Resveratrol: A natural product that kills the parasite responsible for Chagas disease

Chagas disease is a neglected illness affecting approximately 10 million people in the Americas, caused by a parasitic microorganism called Trypanosoma cruzi. There are only two drugs used against Chagas disease, which are effective only in the first moths of the infection. After this period, without possible treatment, patients slowly develop severe heart and gastrointestinal injuries, dying suddenly after several years of organ malfunction.

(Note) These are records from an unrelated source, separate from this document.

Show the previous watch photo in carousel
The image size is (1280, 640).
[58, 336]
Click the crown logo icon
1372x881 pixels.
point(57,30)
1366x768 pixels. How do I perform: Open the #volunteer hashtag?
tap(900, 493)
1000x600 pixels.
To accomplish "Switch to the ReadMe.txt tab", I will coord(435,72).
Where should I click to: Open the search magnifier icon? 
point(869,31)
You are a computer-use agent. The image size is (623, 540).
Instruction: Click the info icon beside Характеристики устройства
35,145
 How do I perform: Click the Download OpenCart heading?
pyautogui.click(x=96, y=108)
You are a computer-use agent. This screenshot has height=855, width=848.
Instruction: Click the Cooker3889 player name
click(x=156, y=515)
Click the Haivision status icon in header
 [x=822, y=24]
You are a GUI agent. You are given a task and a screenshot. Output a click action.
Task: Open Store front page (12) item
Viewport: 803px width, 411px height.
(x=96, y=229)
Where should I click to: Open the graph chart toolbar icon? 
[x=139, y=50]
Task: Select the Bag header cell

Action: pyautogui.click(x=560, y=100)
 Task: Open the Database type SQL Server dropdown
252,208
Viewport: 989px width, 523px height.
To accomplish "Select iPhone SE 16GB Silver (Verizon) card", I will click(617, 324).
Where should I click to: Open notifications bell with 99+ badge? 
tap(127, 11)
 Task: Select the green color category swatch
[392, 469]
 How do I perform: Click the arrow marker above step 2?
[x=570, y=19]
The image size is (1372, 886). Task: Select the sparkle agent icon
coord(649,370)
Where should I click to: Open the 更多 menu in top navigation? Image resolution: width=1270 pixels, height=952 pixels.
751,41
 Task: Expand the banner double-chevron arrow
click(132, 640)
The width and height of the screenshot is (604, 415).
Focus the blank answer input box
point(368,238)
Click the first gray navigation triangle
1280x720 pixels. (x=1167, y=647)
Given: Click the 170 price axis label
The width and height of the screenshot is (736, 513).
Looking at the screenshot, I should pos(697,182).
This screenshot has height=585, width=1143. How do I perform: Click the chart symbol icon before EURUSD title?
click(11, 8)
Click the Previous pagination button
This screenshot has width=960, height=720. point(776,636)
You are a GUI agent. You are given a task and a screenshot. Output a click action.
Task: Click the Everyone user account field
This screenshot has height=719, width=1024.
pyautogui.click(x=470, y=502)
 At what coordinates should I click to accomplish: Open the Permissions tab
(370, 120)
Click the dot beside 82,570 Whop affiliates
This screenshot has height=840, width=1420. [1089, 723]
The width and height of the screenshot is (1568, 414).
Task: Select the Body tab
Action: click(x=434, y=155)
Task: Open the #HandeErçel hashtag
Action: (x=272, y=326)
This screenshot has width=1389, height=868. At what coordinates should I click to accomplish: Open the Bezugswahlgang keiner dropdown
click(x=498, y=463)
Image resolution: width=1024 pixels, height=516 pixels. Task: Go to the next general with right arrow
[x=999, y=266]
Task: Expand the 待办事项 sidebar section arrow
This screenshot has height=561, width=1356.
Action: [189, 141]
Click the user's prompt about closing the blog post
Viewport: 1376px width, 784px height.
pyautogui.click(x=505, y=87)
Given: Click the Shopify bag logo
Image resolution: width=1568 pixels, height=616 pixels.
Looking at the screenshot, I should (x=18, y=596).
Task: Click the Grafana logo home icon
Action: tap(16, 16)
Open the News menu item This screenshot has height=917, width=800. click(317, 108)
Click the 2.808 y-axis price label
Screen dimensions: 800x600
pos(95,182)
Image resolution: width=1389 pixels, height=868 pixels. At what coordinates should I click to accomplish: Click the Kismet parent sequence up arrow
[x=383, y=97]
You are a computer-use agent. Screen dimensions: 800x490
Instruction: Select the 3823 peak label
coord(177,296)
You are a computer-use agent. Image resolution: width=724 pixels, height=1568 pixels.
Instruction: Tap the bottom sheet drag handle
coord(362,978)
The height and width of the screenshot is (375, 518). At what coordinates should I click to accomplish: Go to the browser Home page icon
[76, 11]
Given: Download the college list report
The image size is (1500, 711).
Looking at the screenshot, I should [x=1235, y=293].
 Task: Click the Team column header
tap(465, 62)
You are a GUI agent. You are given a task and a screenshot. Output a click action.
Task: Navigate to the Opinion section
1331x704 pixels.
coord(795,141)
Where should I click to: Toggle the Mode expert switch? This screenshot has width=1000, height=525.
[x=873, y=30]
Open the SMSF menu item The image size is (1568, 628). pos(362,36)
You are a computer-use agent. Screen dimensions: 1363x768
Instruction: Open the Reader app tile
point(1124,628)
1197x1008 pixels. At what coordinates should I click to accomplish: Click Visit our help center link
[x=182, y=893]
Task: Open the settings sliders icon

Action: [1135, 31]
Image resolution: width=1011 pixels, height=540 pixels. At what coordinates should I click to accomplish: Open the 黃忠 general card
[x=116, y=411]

Fig. 1. A) Red grapes, one of the main sources of resveratrol. 2) Resveratrol molecule (3,5,4′-trihydroxy- trans-stilbene) is a type of natural phenol used as antioxidant in humans. C) Arginine kinase structure (purple) highlighting the inhibition by resveratrol (blue) that binds in the enzyme active site. D) Different forms of Trypanosoma cruzi, which are killed by arginine kinase inhibition with resveratrol.

Therefore, discovery of new drugs is an urgent need, and those drugs must kill the parasite without affecting the patients. In this work we looked for new drugs to attack a metabolic enzyme of Trypanosoma cruzi, namely arginine kinase, which is essential for parasites survival and is absent in humans, making it the perfect target. First we took a list of natural compounds produced by plants, called polyphenols in hope of finding one of them being able to kill the parasite. Then we used computers to model if those compounds can attack the enzyme by blocking its active site (where the enzyme does its job), like testing several keys in a keyhole to see which ones fit and jam the lock. Many of the tested compounds jammed the enzyme in the models, but one of them, called resveratrol, drew our attention. Resveratrol is a natural antioxidant found in red grapes (and red wine), peanut butter and dark chocolate. It is a dietary supplement available in any pharmacy, it is completely non-toxic and is easily accessible due to its low market price. We tested resveratrol in the laboratory to see if was able to jam the active site of the enzyme, inhibiting it. For that we tested the action of the enzyme and proved that its activity was lower as more resveratrol we added to it. We switched then to test resveratrol in live parasites to see whatever effect it could have. We found that low quantities of resveratrol are able to kill the Trypanosoma cruzi in laboratory cultures, and this killing effect is greater in the form of the parasite that infect humans and other mammals, in comparison with the form that is carried by its transmission insect.

Summarizing, in this paper we identified a natural product non-toxic for humans that is able to kill the parasite that causes Chagas disease by inhibiting the enzyme arginine kinase. Currently, resveratrol is being tested in mice infected with Trypanosoma cruzi and, if the results are promising, this drug could be rapidly implemented in the treatment of Chagas disease.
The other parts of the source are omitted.